
  2. Thanks all for the comments. It took me two days to train the ducks how to use it. What I did was start with the pond half full so they could glide to and fro without diving then gradually raise the water level until they were enthusiastically diving back and forth. Sometimes I’d throw some food in for the chooks whilst the ducks were outside and it was hilarious to watch them, quaking like mad, dash across the garden and launch into the pond to secure themselves a piece of the action. Adam T your chook pulsed grazing system sounds fantastic – I’d love to see some photos – I can be reached through the VEG site if you’re up for sending some through. Funny you should mention using tunnels to channel your chooks around – you’ll see why in one of my upcoming installments!

  3. We had Muscovy ducks for quite a long time, until the foxes discovered them… but I would never have put them in the veggie garden, they ate anything with tasty leaves as well as the slugs! We did find them to be very useful in our zone 2 orchard where they virtually eliminated all the fruit fly problems by eating ant fallen fruit with larvae in them.

  4. Great idea. Currently in the UK we are inundated with the damn things. Slugs and snails of every sort, shape and size. The UK is being deluged with rain this year and we have now got 50% more slugs and snails than we usually have. What I would like to know is what particular breed of duck would suit my garden using a similar system of duck recovery as mentioned above? I have a plethora of foxes and badgers too so its a little bit difficult to keep them all out of the garden. Therefore I need some advice regarding breed of duck that will remain in the garden, not eat my veggies and not be put off by the mammalian visitors. Oh and also doesn’t have an aversion to bees. However I don’t want the problem of disturbing the neighbours with excessive quacking all night or day either. I work crazy shift patterns so I am not always around to put livestock to bed hence my interest in this idea.
    Any advice would be greatly appreciated.

  5. Nice idea, looking forward to your others! 2 queries:
    1. how do you move the chook tractor? (do you have ponds everywhere you need them, or would you dig-in the pond each time? Maybe its main use is for a stationary chook pen?)

    2. Won’t the foxes figure out to dig under the pen, or scuba-dive through the pond? (hopefully not I guess…)

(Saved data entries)
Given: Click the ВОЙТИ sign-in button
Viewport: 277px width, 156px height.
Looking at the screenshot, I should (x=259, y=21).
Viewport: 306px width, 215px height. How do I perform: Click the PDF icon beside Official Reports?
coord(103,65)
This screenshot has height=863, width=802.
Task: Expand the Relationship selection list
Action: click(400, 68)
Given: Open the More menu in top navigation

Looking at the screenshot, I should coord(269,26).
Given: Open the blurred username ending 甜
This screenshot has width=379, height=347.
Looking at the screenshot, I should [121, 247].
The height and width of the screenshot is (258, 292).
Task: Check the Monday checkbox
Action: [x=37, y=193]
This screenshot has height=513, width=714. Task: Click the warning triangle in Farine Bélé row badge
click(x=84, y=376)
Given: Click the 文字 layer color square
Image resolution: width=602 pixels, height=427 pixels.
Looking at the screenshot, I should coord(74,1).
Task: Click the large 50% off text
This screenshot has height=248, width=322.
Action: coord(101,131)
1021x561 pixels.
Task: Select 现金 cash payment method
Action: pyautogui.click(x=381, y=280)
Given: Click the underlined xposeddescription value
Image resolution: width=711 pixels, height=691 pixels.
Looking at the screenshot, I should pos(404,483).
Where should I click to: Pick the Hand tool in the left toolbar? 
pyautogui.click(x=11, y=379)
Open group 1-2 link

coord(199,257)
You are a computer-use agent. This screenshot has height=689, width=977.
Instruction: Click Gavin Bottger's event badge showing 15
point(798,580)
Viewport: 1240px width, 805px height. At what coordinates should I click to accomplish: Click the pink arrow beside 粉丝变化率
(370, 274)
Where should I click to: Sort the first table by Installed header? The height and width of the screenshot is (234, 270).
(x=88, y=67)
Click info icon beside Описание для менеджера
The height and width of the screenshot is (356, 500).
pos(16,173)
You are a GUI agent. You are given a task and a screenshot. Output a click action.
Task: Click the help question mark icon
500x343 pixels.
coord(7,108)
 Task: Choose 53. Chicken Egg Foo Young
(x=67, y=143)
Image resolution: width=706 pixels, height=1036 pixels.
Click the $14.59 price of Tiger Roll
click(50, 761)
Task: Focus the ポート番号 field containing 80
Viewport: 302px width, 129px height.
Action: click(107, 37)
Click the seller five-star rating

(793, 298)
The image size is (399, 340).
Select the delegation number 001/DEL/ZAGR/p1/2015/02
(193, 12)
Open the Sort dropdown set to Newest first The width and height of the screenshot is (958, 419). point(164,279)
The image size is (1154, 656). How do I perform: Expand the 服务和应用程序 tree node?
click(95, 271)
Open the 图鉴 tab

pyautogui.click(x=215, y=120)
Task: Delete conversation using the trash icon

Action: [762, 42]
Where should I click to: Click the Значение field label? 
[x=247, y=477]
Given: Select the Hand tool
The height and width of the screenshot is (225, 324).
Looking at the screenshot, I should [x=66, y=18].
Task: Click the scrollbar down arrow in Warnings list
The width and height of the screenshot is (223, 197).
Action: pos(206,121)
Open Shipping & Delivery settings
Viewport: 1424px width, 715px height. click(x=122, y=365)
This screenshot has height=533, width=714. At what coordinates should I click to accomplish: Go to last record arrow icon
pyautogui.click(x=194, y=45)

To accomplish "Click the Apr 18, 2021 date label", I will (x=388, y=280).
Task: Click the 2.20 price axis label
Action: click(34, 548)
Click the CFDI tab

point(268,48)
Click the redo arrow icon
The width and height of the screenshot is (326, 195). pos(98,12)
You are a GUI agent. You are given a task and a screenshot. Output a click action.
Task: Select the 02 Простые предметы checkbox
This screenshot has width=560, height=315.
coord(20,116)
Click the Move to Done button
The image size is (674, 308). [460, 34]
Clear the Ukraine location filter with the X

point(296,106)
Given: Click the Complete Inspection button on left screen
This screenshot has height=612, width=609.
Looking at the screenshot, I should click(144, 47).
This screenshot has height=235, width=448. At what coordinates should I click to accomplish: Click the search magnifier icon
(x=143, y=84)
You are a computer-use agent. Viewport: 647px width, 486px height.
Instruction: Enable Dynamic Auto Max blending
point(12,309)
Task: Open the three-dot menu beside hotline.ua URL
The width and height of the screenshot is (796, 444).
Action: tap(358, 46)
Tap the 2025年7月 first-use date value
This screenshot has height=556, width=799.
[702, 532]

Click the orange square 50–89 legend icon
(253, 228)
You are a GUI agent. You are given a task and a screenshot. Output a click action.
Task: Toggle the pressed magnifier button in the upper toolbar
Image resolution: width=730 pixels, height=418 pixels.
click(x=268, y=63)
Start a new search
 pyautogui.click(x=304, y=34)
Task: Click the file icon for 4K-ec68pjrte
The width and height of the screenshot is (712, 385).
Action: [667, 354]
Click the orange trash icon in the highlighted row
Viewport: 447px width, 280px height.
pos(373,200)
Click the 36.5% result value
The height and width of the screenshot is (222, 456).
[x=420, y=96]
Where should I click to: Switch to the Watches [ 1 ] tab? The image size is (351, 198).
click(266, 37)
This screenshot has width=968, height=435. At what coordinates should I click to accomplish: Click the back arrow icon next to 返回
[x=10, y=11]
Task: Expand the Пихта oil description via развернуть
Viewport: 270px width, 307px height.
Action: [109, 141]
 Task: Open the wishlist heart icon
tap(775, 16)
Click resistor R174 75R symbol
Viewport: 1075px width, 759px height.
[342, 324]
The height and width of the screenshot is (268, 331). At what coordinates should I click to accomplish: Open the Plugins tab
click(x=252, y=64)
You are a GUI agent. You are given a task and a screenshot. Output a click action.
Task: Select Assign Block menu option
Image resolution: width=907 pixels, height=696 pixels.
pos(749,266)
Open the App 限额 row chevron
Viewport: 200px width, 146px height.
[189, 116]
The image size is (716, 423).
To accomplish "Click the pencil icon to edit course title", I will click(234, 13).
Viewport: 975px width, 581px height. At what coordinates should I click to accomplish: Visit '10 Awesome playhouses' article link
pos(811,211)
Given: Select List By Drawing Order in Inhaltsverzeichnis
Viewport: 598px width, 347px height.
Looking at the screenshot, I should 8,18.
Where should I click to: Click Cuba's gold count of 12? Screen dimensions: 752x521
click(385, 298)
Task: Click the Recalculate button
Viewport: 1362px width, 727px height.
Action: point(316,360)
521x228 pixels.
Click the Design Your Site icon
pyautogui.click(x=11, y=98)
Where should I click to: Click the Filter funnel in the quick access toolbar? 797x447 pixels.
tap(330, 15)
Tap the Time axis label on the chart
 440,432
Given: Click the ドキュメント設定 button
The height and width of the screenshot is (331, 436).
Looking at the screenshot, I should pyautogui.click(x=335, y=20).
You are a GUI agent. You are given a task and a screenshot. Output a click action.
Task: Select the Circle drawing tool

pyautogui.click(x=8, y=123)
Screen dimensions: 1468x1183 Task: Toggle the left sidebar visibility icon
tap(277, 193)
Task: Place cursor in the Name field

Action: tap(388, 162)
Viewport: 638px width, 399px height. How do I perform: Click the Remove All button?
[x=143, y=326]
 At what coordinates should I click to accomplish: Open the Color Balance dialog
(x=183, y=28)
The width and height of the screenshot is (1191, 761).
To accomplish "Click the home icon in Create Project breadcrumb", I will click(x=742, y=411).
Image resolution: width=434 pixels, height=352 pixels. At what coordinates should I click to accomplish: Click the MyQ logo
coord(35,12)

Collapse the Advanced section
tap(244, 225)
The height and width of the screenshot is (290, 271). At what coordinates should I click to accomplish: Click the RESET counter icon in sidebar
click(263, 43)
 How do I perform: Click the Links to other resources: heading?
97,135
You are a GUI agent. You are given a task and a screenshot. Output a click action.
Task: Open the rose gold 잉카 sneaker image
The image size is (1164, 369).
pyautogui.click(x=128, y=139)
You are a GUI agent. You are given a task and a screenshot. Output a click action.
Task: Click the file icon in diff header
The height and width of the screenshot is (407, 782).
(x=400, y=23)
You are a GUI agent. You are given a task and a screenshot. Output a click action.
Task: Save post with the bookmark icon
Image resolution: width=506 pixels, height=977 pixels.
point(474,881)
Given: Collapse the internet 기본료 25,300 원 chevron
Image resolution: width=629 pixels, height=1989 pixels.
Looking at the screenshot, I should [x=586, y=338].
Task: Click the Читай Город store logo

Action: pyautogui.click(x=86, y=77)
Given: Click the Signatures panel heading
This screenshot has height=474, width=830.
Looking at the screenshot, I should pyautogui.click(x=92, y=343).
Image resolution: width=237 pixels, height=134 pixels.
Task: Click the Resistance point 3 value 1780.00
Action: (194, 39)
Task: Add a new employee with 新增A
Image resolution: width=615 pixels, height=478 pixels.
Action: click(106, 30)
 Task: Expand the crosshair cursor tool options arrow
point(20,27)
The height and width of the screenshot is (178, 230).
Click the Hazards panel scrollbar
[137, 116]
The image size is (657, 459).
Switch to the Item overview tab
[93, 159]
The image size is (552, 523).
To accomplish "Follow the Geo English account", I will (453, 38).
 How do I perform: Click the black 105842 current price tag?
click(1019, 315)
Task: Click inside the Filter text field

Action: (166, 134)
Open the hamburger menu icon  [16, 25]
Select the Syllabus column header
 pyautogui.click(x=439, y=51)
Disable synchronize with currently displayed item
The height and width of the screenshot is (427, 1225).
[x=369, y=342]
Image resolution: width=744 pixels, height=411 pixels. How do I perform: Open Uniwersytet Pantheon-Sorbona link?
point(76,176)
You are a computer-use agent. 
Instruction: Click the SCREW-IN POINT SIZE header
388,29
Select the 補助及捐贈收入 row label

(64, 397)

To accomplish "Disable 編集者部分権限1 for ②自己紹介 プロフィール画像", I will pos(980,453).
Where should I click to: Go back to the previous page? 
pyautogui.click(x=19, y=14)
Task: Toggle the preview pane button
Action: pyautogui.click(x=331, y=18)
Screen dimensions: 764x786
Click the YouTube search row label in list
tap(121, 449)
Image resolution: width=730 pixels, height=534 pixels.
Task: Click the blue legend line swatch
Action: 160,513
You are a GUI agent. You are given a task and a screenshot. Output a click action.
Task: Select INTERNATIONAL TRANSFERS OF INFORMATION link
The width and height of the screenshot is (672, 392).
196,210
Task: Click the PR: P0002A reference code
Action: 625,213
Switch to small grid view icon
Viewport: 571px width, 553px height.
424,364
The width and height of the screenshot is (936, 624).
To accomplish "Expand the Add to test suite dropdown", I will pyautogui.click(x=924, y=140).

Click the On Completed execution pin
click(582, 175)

> Problems to solve:
**A)** Answer these questions using the comments on keeping ducks in the garden:
(i) How long did it take to train the ducks to use the pond?
(ii) What problem did the Muscovy ducks virtually eliminate in the zone 2 orchard?
(iii) How many more slugs and snails than usual does the UK commenter say they now have?
**B)** Translate this sentence from the duck comments into Spanish: "The UK is being deluged with rain this year and we have now got 50% more slugs and snails than we usually have."
**C)** Extend the comment thread about ducks, ponds and chook tractors, picking up right after its last comment.
The entries have no connection to the comments on keeping ducks.

> Answer set:
**A)**
(i) Two days.
(ii) Fruit fly problems.
(iii) 50% more.

**B)** El Reino Unido está siendo inundado por la lluvia este año y ahora tenemos un 50 % más de babosas y caracoles de lo que solemos tener.

**C)**
  6. Hi Kev,

    Excellent questions. I forgot to mention these issues in the article and wondered if anyone would ask.

    1. We would move the tractor as per Linda Woodrow’s system with one person climbing inside and lifting the whole structure about 5cm off the ground then walking to the next spot (the chooks scuffling along with the dome). With our system we would have to move the pond after two areas were ‘chooked.’ This was not hard, but with a square or rectangular chook tractor you could get four spots out of each pond so maybe have a couple of permanent ponds (ideally uphill of fruit trees you can gravity fertigate).

    2. We had a 30cm wire skirt or fringe around the base of the dome, sitting on the ground, which we weighed down with old bricks. Though it might seem hard to believe, this system works very effectively to prevent foxes from digging underneath. Re fox scuba diving, the foxes never chose to submerge their heads in water dark and a little smelly with sediment and duck manure. Late one night I walked out the back at an unusual time to find one fox standing on top of the dome, and a second fox standing on the ground next to the dome, obviously in the midst of scratching their heads about how to get in. Possibly the foxes in our area were not so clever or something, but luckily they never cracked it.

    My best,
    Dan

    1. Raccoons are excellent swimmers and not deterred by dirty water. I would say this would not be a good idea for raccoons. Perhaps a type of automated gate that closes at dusk and opens at dawn to secure the animals at night?

  7. Raccoons eat fish and are pretty cleaver it seems like they would figure out how to get in, I was asking myself the same question emily. Also wonder if a coyote would take the dive?